Assigned task:
Copy out all lines in the data below containing the string "button".

Available data:
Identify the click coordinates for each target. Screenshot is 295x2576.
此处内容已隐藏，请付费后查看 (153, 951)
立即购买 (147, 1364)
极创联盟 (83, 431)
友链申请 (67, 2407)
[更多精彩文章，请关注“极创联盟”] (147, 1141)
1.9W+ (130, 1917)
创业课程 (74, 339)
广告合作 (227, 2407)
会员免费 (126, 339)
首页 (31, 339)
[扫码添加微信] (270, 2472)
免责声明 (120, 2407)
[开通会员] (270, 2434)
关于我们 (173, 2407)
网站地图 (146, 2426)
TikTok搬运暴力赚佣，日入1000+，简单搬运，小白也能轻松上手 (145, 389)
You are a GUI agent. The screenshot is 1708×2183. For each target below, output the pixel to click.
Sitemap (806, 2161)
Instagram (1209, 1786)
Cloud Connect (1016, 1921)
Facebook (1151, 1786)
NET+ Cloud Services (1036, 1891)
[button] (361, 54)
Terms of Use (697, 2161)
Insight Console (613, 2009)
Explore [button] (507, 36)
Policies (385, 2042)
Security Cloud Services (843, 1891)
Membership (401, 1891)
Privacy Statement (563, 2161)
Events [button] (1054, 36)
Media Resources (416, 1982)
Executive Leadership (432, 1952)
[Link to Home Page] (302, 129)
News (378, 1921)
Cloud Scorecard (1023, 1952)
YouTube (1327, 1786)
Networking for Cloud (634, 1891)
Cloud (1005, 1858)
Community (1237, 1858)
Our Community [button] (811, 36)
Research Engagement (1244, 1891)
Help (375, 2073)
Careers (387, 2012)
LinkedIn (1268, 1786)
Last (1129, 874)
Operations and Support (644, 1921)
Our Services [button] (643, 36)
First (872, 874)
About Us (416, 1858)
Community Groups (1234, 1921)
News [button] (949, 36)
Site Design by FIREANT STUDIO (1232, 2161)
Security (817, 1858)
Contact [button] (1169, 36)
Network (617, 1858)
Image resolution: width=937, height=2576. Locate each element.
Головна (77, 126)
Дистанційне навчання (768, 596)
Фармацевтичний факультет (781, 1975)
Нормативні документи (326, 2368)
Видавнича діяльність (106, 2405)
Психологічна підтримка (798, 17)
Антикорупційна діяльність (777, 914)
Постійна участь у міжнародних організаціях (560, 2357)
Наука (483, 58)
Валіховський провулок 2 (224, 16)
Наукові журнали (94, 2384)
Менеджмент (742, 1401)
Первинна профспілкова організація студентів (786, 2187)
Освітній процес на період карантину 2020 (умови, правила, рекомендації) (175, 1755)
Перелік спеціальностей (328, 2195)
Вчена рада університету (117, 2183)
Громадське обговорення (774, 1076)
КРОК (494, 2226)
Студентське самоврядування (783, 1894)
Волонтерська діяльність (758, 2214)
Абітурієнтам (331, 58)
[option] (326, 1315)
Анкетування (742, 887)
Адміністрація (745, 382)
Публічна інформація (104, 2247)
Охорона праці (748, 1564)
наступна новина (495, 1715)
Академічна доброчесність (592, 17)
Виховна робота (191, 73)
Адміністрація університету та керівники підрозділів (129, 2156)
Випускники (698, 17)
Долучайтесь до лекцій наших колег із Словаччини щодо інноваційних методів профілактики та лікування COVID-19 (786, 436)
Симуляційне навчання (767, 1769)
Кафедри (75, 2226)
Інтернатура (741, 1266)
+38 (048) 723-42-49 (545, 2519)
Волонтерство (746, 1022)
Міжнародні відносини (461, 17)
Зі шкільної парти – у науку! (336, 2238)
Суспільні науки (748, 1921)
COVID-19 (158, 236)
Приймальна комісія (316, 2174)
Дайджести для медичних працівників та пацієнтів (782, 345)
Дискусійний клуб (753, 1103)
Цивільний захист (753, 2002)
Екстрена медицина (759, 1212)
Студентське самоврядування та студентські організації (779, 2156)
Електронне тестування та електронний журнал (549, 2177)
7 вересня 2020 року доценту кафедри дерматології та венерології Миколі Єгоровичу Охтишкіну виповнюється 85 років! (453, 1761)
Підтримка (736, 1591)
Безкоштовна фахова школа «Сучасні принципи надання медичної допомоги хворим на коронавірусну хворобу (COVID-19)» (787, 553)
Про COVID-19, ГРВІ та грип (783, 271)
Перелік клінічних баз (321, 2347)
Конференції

Answer space:
[button] (361, 54)
Explore [button] (507, 36)
Events [button] (1054, 36)
Our Community [button] (811, 36)
Our Services [button] (643, 36)
News [button] (949, 36)
Contact [button] (1169, 36)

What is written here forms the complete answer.